CDN Architecture Explained: How Multi-Level Caching Works

D

David Wang

In the world of content delivery, speed is everything. But how do Content Delivery Networks (CDNs) actually achieve such high speeds? The secret lies in their caching architecture.

The Three-Level Cache Strategy

Our CDN Engine employs a sophisticated three-level caching mechanism to ensure optimal performance for both hot and cold data.

  • L1 (Memory): Ultra-fast access for the most popular content.
  • L2 (SSD): High-speed storage for warm data.
  • L3 (HDD): Massive capacity for long-tail content.

Request Coalescing (SingleFlight)

In high-concurrency scenarios, a single popular file (like a viral video or breaking news image) can generate thousands of concurrent requests instantly. Without protection, these requests would penetrate the cache layer and overwhelm the origin server, a phenomenon known as "cache stampede".

CDN Engine introduces the SingleFlight mechanism. When multiple requests access the same uncached resource simultaneously, the system coalesces them into a single origin request. Once the first request retrieves the data and writes it to the cache, all waiting requests are served from the cache simultaneously. This can reduce thousands of origin requests to just one, greatly protecting the origin server.

Slice-Based Caching Technology

For GB-level large files (like installation packages or HD videos), traditional whole-file caching is inefficient and consumes excessive disk space. We adopt slice-based caching technology, splitting large files into fixed-size chunks (e.g., 1MB or 4MB).

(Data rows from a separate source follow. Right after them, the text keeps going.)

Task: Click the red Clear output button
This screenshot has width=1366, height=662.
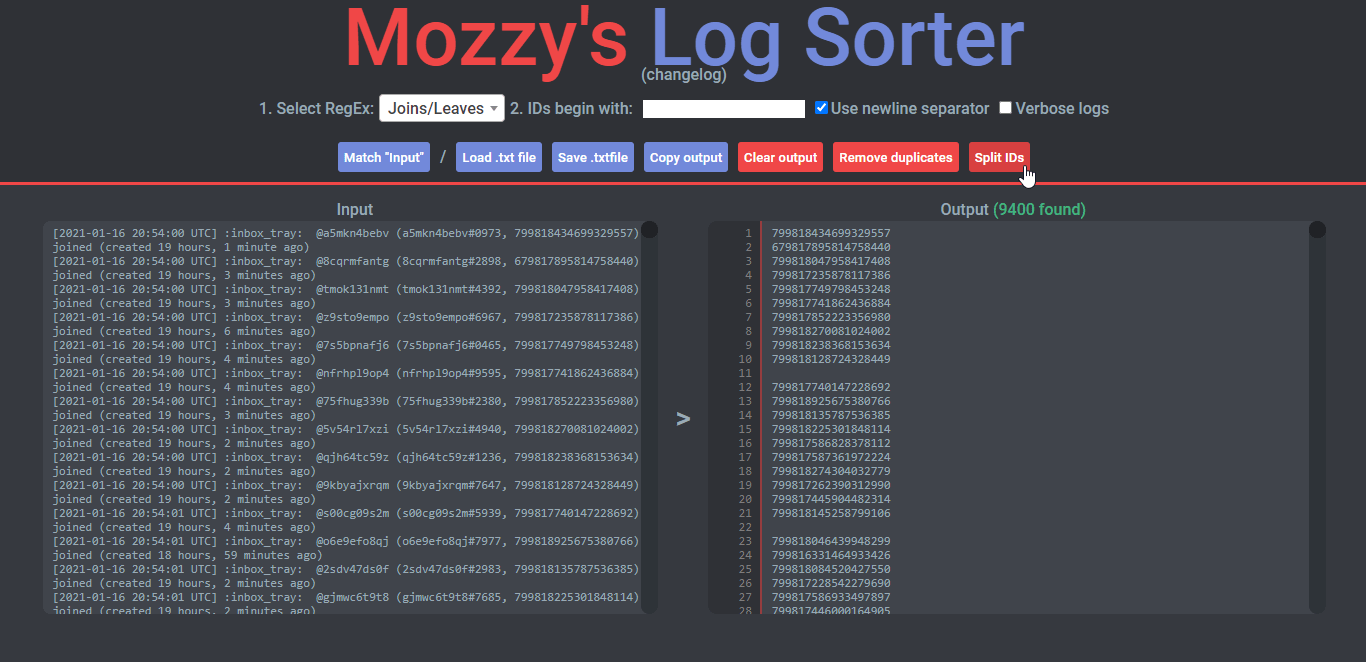Action: [781, 157]
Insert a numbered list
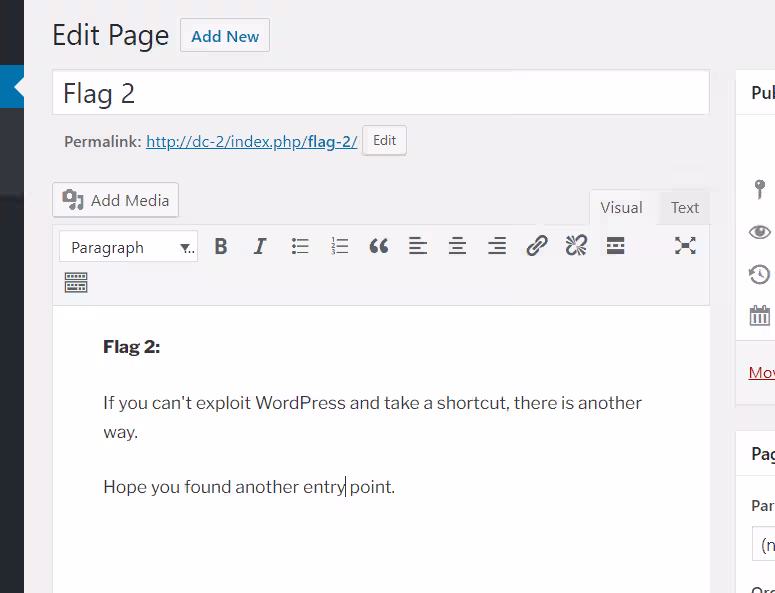 [339, 246]
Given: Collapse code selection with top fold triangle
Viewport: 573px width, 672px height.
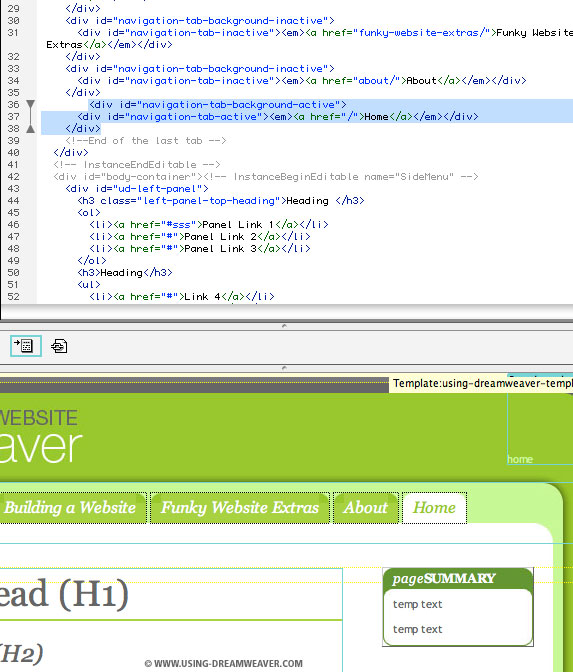Looking at the screenshot, I should click(x=30, y=105).
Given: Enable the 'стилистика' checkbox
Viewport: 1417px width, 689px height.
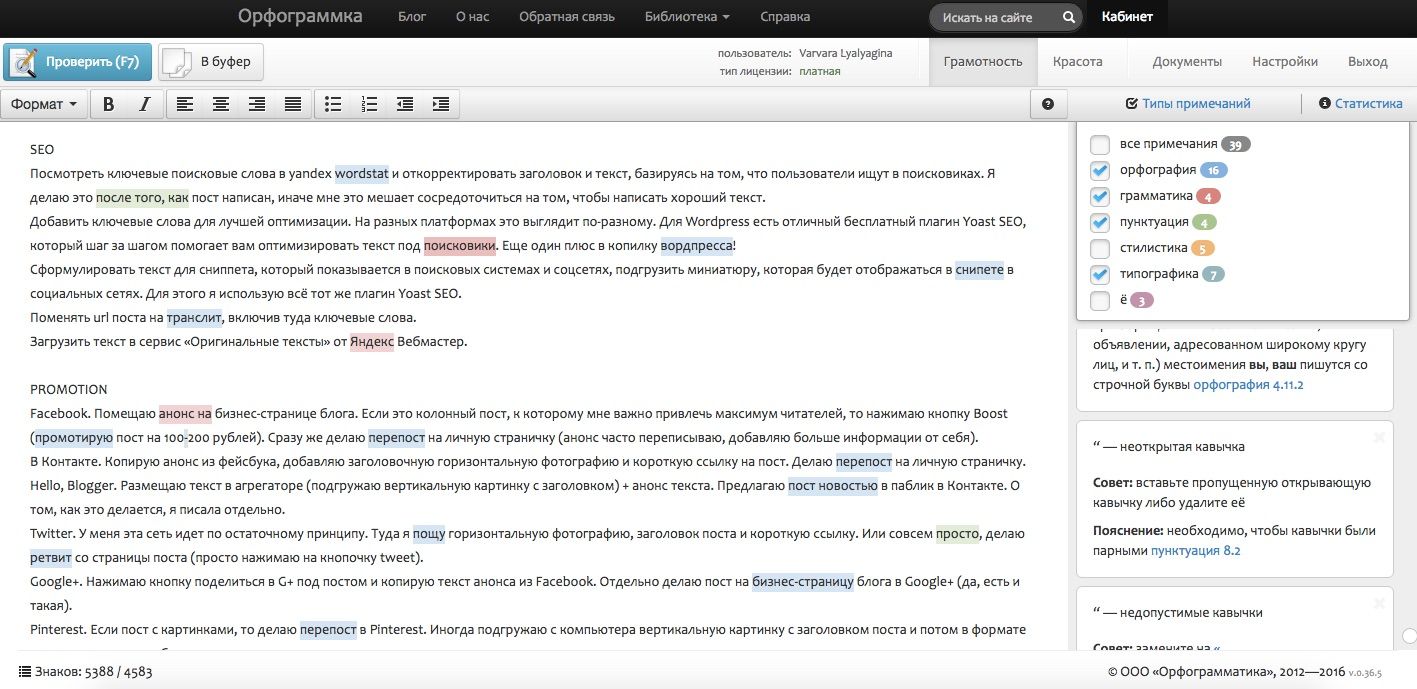Looking at the screenshot, I should [x=1100, y=248].
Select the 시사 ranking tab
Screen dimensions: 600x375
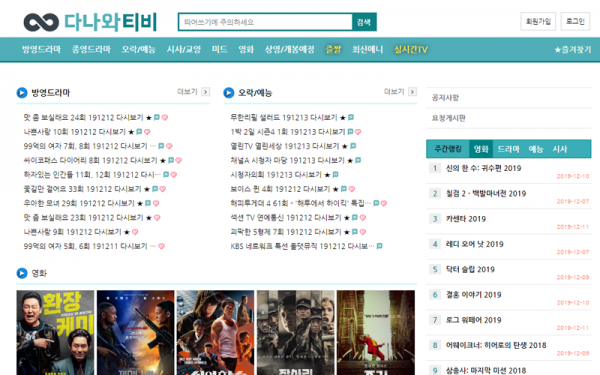[559, 149]
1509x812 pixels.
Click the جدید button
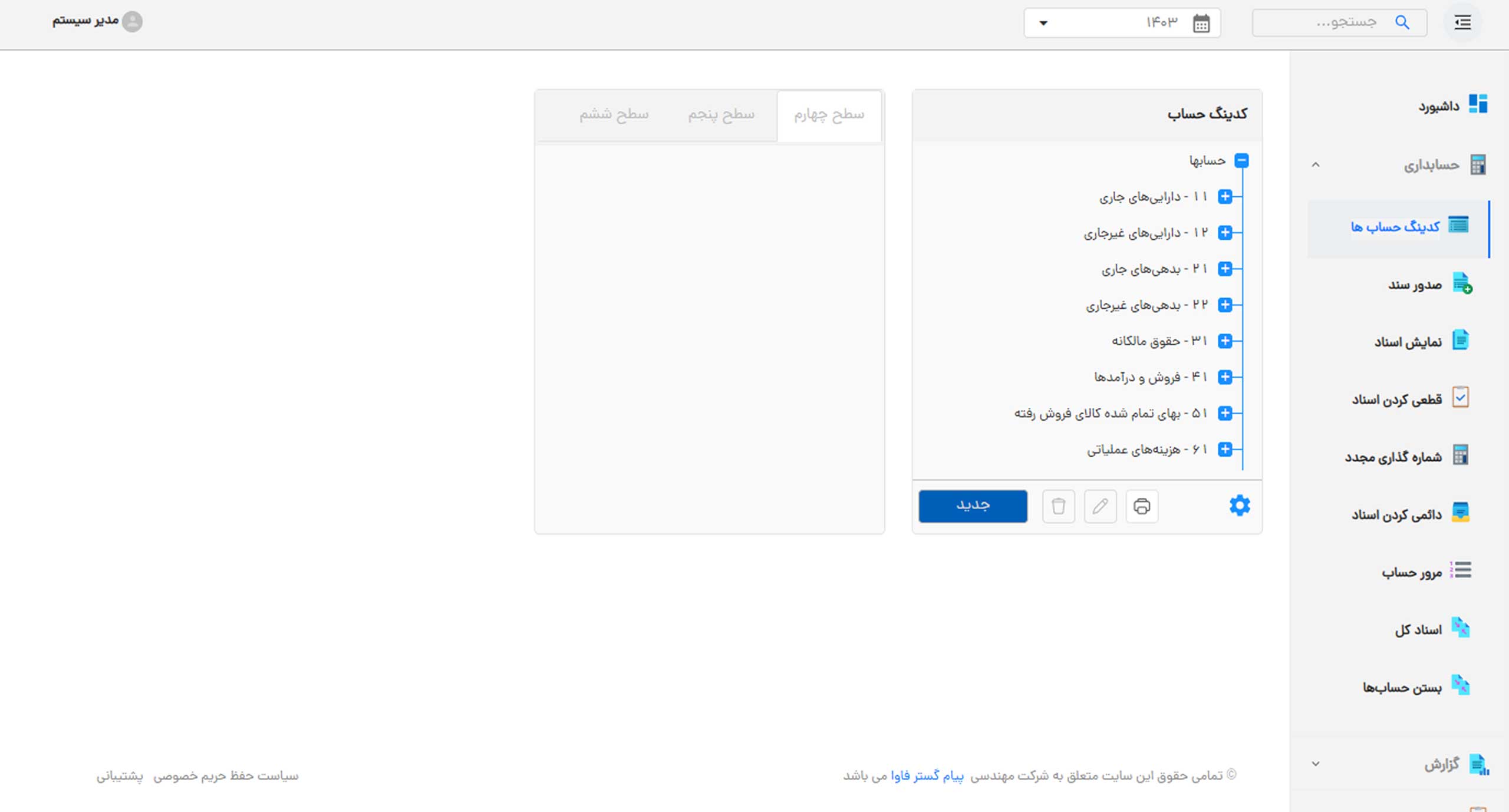(x=973, y=506)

  • On-demand Origin Fetch: Only load required segments when users jump through a video.
  • Parallel Downloading: Edge nodes can request different segments from the origin in parallel, accelerating fetch speeds.
  • Storage Optimization: Evict infrequently accessed segments rather than the entire large file.

This combination of tiering and slicing allows us to balance cost and performance effectively, ensuring your users always get the fastest possible response times while maximizing storage efficiency.